**** Data for processing ****

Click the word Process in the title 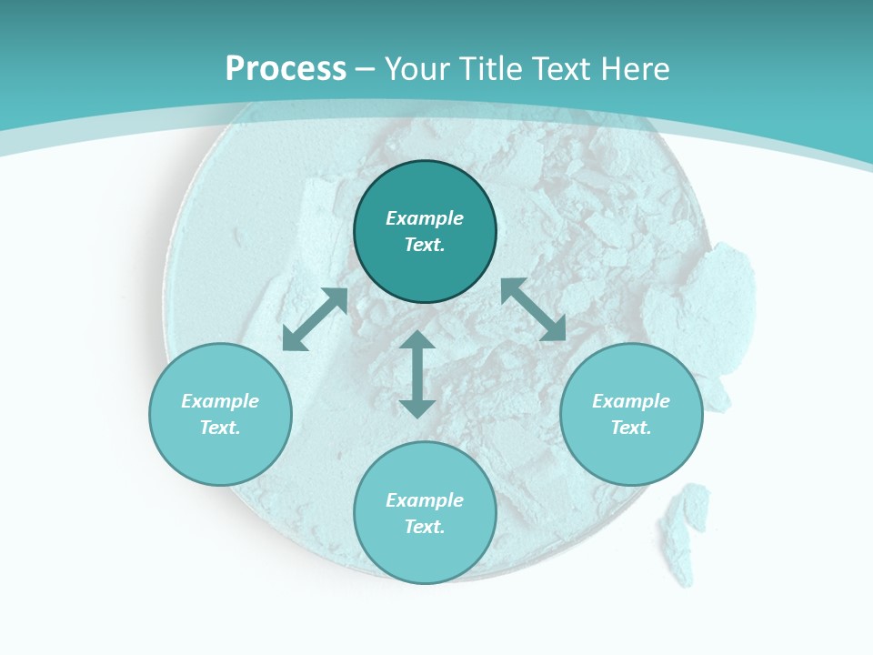tap(286, 69)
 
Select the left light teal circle tap(220, 455)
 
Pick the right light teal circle tap(631, 455)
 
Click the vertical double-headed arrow tap(417, 374)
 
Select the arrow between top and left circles tap(315, 319)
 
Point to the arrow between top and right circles tap(533, 309)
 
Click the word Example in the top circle tap(425, 218)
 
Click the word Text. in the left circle tap(220, 428)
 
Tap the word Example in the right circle tap(631, 401)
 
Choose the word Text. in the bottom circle tap(425, 527)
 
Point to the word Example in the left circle tap(220, 401)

****

◆ Brief:
Rewrite everything from the line containing "Choose the word" down to the end of the listing, putting "lower" in place of "bottom" and leaving all else unchanged.

◆ Worked solution:
Choose the word Text. in the lower circle tap(425, 527)
 
Point to the word Example in the left circle tap(220, 401)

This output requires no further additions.